INPUT MATERIAL>
= = = =

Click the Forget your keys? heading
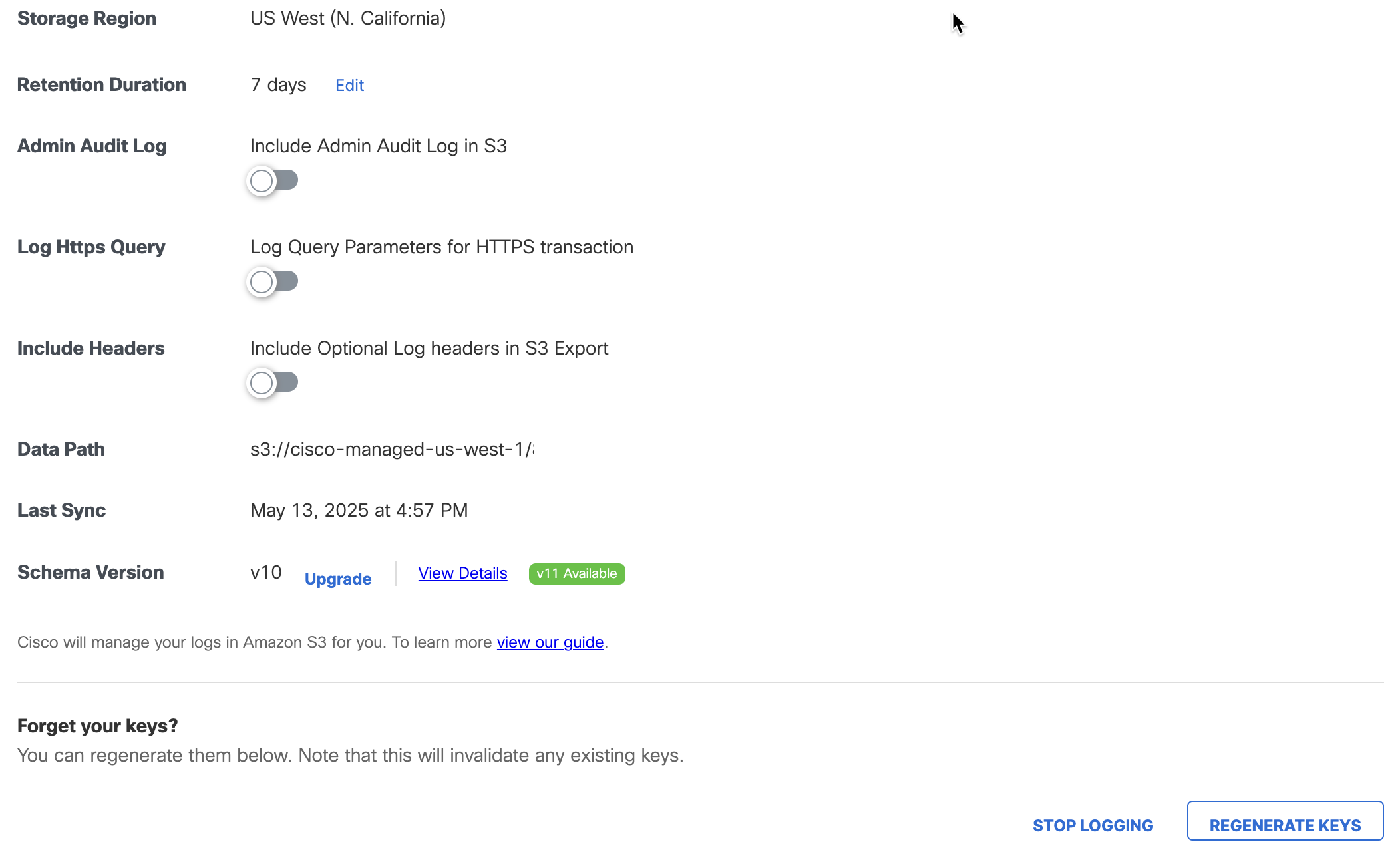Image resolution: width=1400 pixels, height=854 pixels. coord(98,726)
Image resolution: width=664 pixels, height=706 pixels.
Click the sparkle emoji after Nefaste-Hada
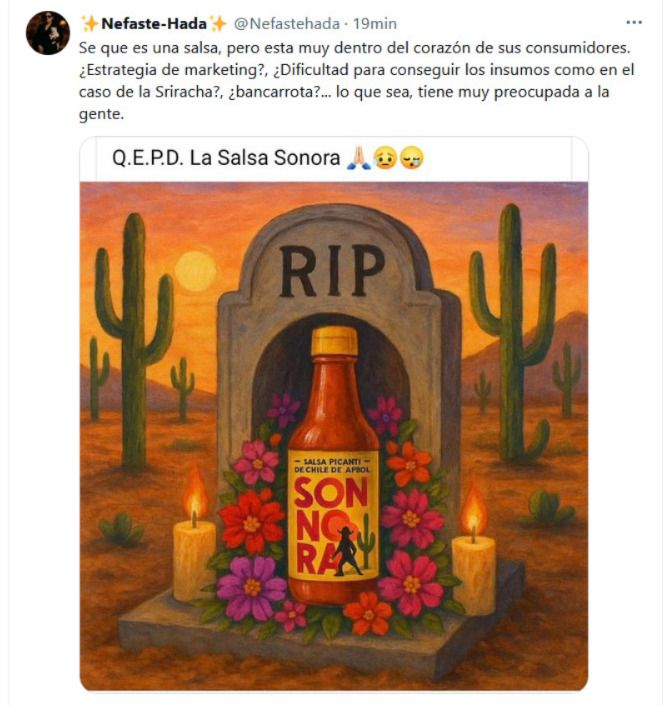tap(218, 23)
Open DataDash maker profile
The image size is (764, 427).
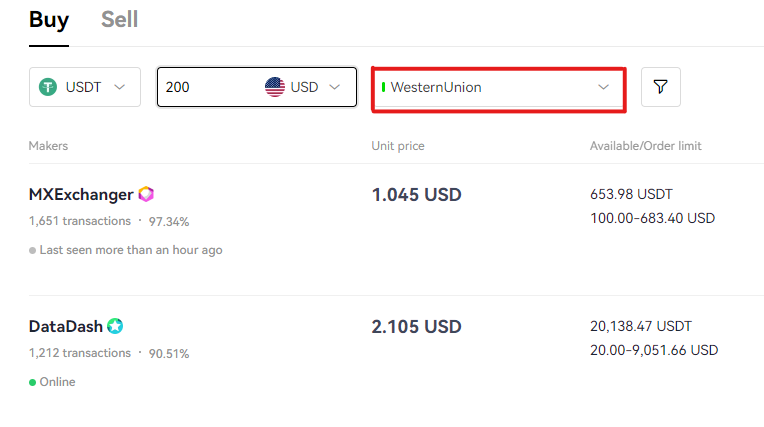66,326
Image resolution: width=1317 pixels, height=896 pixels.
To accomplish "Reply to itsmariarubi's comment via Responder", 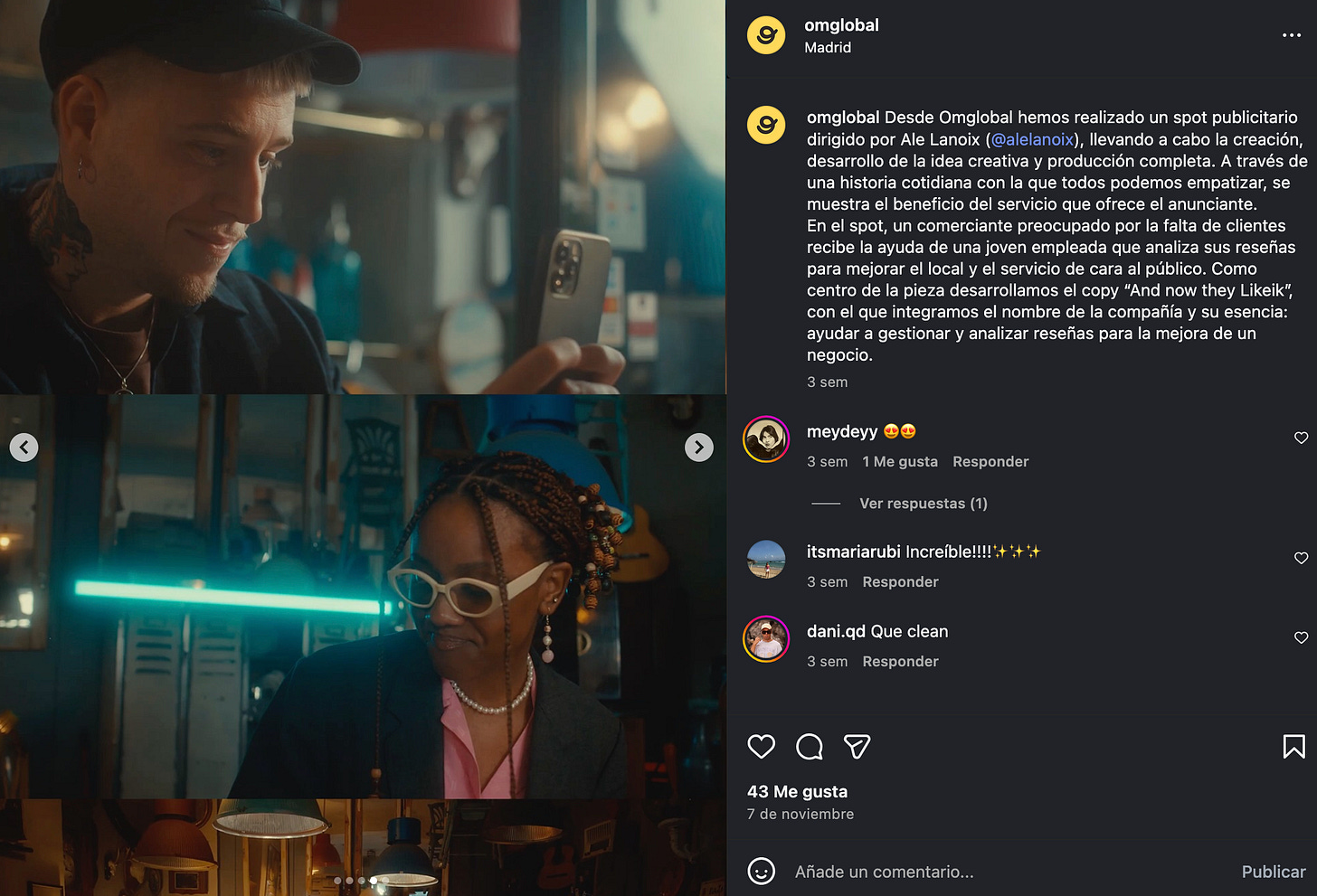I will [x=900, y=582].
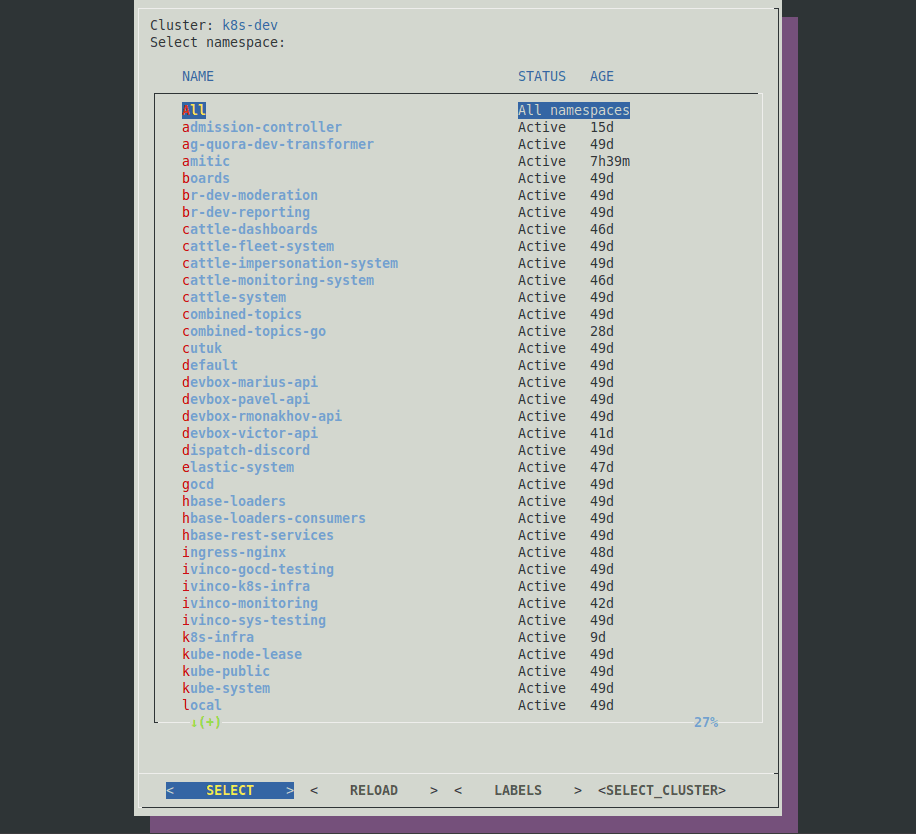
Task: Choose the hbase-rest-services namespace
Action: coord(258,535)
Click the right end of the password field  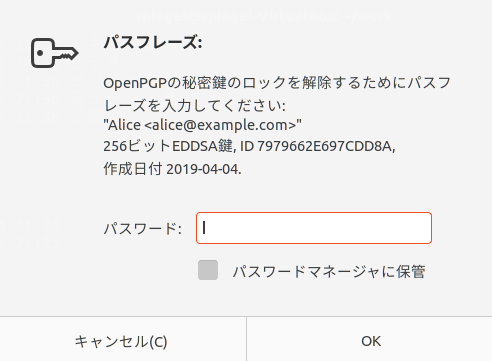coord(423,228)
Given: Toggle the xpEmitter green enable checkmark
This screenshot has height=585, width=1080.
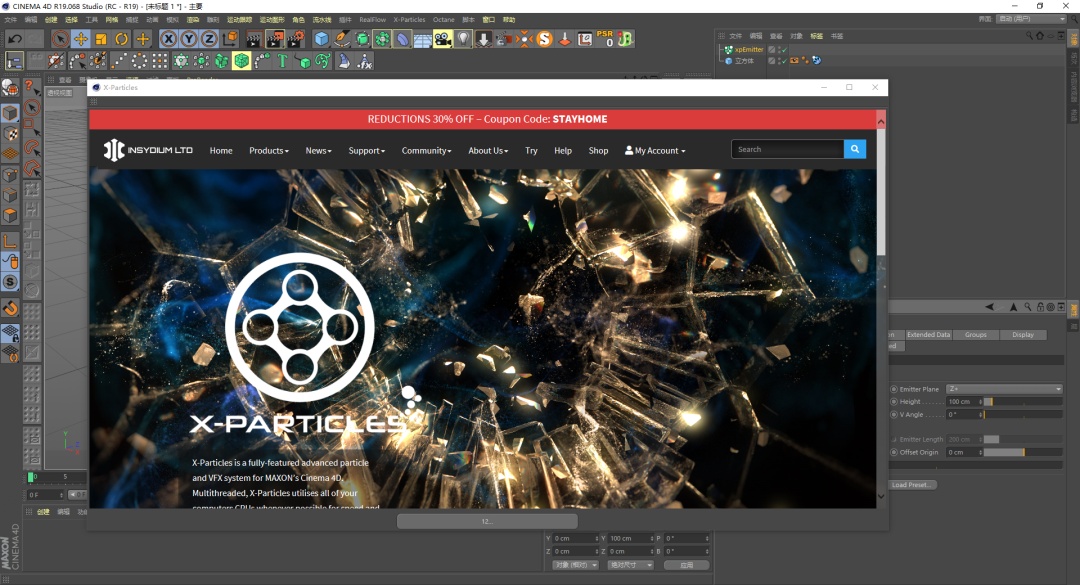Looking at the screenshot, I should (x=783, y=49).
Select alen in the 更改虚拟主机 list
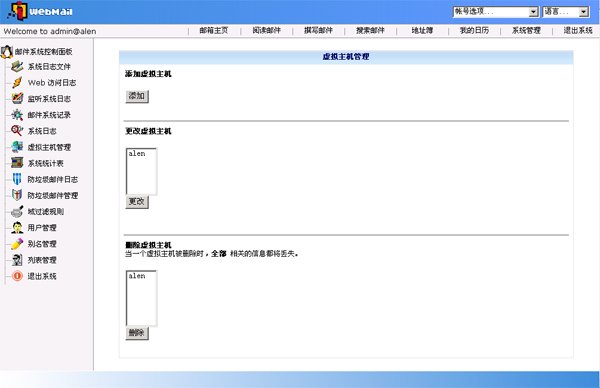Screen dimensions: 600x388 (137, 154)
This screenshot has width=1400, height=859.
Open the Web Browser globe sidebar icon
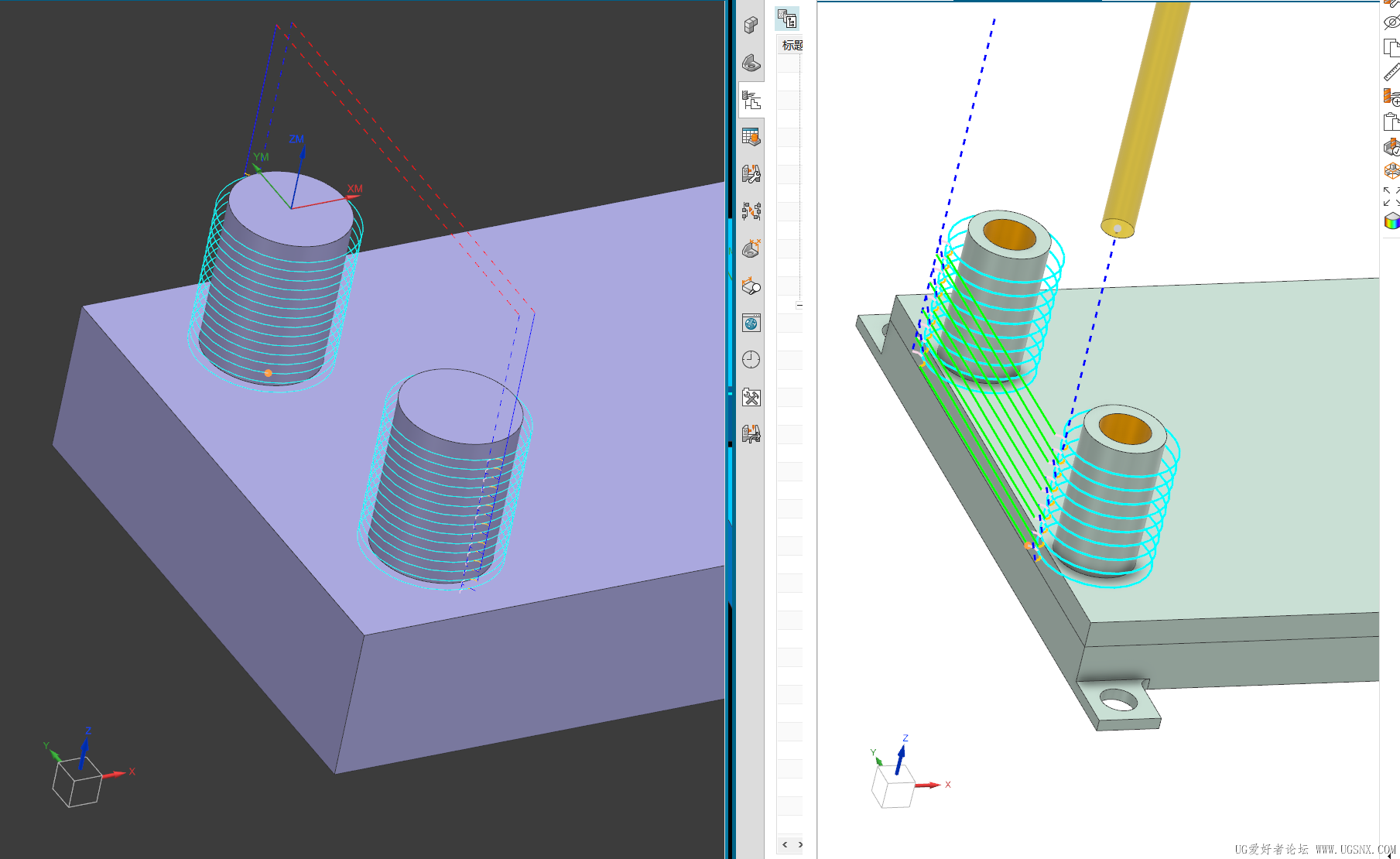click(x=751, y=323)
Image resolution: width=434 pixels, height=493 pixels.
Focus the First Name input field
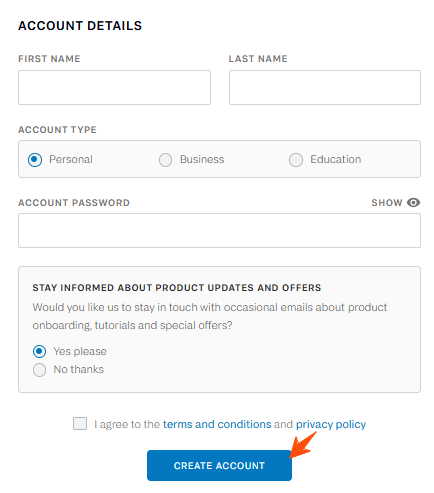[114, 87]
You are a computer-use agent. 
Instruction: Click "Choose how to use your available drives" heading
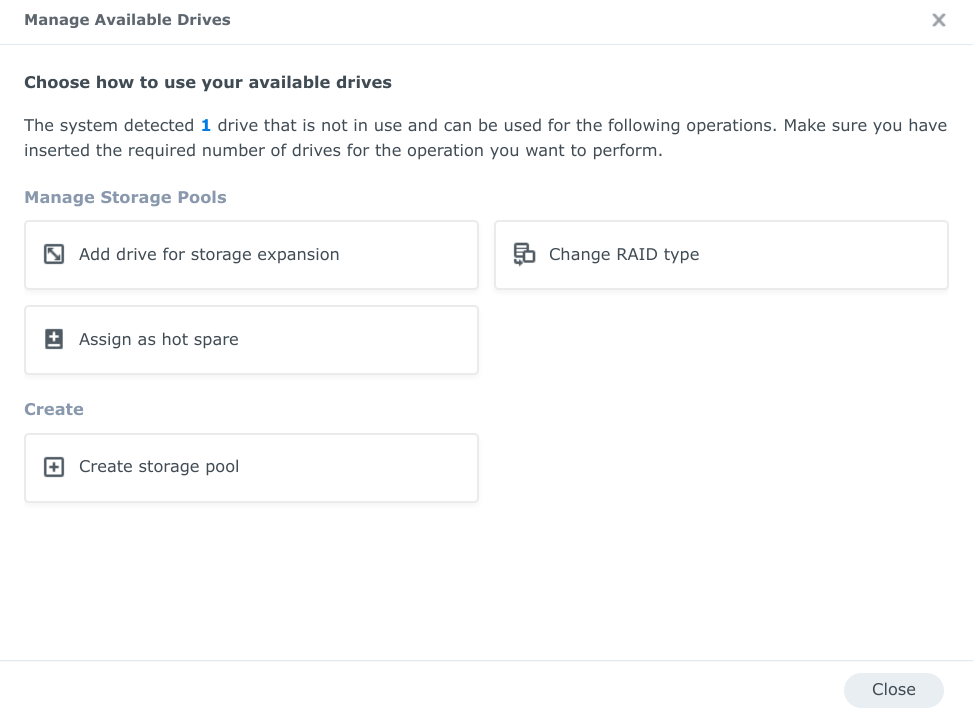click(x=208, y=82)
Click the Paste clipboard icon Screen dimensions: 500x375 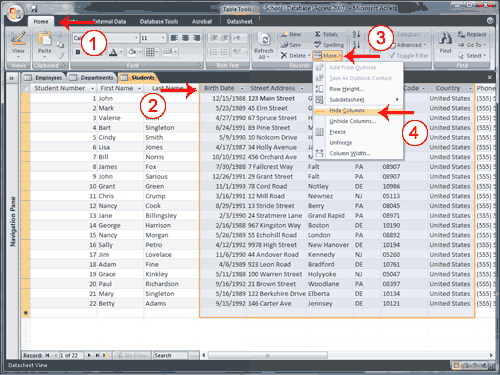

= = = =

EXERCISE> Output only these lines, word for word: the line containing "Image resolution: width=434" and every line after it through the last line of the data. Omit the pictures.

OUTPUT OF THE EXERCISE>
Image resolution: width=434 pixels, height=493 pixels.
Focus the First Name input field
[114, 87]
You are a computer-use agent. 
Instruction: Click "Choose how to use your available drives" heading
click(x=208, y=82)
Click the Paste clipboard icon Screen dimensions: 500x375 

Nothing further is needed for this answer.